Kedepan politikus-politikus seperti ini perlu dicerahkan pola pikirnya, dan bila perlu diwaspadai, supaya suatu saat nanti Nias bukan hanya diatasnamakan untuk kepentingan, mungkin saja “dijual” untuk kepentingan abadinya.
Saohagolo
putera batak punya nyali, dan orang batak terkenal karena keberaniannya dengan memakai perhitungan dan kajian, protap maju terus hingga terbentuk…kami mendukung sepenuhnya….tapanuli utara jangan lagi masuk dalam peta kemiskinan,pro kontra dalam pembentukan protap kita terima dengan lapang dada…baiklah kita semua berpikir positif untuk memajukan daerah kita atau marsipature hutanabe…yang membesarkan kita bukan orang lain tetapi kita dan bekerjasama dengan orang lain,….mari berkarya…selamt berjuang….horas….
Saudaraku Nias…jangan lagi ada kontra tentang Pembentukan PROPINSI TAPANULI, mari Nias bergabung…dan pada akhirnya Nias akan menjadi Propinsi Sendiri….percayalah…..Syalom
KATAKAN “YA” BILA “YA”…KATAKAN “TIDAK BILA “TIDAK”..LEBIH DARI ITU DATANGNYA DARI SETAN UNTUK MEMPERBUDAKMU…!!!!!
UNTUK PROTAP AKU KATAKAN “TIDAK”…( BACA INJIL DULU BALE )
KARENA TIDAK SEMUA IKAN PUYA SISIK…,KARENA ULAR JUGA PUNYA SISIK LO…? SYALLOM
for AANW
silahkan menolak, namun pakai logika dan otak, biasakan pake bahasa yang sopan kawan.
Mohon penolakan Protap tidak dibenturkan dengan SARA, ingat sekali anda melakukan sesuatu, orang lain dapat melakukan 2x lebih banyak dari yang anda perbuat, sekali anda anarkis, 2x lebih besar dapat orang perbuat seperti yang anda buat…jadi buat yang menolak silahkan lakukan dengan langkah santun, tanpa membawa embel2 agama…oke.
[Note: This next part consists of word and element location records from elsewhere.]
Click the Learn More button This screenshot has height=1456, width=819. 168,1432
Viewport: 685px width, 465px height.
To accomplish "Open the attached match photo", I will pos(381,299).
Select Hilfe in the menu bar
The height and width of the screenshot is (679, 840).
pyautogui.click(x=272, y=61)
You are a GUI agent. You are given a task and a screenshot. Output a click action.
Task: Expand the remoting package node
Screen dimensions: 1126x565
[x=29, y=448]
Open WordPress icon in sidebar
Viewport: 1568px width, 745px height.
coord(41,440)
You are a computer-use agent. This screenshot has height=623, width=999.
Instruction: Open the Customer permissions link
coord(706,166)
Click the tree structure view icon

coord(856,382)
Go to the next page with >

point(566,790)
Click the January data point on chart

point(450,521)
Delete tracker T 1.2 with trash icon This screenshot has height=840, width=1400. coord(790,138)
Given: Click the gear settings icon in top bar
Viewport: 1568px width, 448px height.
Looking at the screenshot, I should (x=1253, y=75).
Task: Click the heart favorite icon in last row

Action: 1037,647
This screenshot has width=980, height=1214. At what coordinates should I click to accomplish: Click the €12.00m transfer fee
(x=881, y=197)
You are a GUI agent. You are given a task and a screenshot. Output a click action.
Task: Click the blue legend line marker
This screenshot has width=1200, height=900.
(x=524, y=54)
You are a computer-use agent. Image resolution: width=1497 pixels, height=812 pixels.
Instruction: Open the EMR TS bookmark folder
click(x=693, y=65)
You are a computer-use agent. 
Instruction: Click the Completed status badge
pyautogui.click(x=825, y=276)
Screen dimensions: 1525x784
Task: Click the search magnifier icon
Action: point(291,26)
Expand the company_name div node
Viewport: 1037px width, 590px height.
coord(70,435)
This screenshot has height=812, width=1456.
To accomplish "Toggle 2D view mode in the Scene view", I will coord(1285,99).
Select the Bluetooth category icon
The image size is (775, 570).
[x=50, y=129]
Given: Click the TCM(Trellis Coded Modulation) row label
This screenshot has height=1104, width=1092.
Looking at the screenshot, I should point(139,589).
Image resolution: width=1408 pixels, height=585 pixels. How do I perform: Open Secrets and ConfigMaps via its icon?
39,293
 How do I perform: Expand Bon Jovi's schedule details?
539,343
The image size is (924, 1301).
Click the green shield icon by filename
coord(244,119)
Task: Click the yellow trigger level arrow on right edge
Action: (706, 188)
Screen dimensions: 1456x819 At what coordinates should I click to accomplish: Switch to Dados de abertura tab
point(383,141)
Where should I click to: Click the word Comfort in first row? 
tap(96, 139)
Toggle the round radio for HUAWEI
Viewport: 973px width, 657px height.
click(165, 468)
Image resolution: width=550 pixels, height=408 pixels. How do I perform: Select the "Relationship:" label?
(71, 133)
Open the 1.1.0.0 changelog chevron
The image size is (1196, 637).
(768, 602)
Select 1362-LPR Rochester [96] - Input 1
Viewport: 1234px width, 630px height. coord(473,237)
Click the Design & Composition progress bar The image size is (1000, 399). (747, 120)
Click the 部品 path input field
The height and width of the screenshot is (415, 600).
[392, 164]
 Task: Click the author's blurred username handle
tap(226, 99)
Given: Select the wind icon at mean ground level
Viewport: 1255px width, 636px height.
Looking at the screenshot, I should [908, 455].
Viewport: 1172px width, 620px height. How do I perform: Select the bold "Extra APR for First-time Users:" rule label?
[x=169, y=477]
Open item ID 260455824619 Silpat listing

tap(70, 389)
HORAS
Bukan untuk menguranagi rasa hormat atas aspirasi amsyarakat nias untuk bergabung dengan propinsi tapanuli, tetapi yang terpenting adalah bagaimana agar mutu pendidikan,kehidupan, dan ekonomi masyarakat nias lebih bangkt dan kalau bisa melebihi daerah-daerah lain sebab, dengan meningkatakan 3 hal yang diatas maka kesadaran masyarakat lebih mandiri, apabila sudah 3 hal diatas terbukti dijalankan dan nayat dalam kehidupan masyarakat nias,maka tidak perlu lagi terpaku dengan hal-hal yang hanya menguntungkan pihak-pihak tertentu,apakh ada yang menjamin ketika nias bergabung menjadi propinsi tapanuli bhawa 3 hal ynag saya sebutkan diatas dapat teratasi???, bila 3 hal diatas dapt nyata tidak perlu bergabung dengan propinsi tapanuli tetapi dapat membentuk propinsi tersendiri yaitu propinsi NIAS.
Sudah menjadi hukum alam bahwa untuk maju kita butuh bantuan orang lain.Itu nyata. Kalau Nias belum mampu untuk menjadi propinsi apakah salah Nias gabung dulu ? dan apa masalahnya ? mungkin dengan gabung dulu ke Protap, Nias bisa bangun dan suatu saat nanti bisa menjadi Propinsi tersendiri. Mari jangan buruk sangka dulu.
Tadinya aku juga sudah yakin sekali dengan Protap bakal disahkan tahun 2009. Tetapi dengan kejadian beberapa hari terakhir aku jadi pesimis. Jangan-jangan Nias duluan jadi propinsi dari kita, gara-gara ulah segelintir orang yang tak bisa mengekang emosinya. Itu makanya aku tak antusian lagi mengajak saudara-saudara kita dari Nias. Aku malu sendiri, Pak Hutabarat.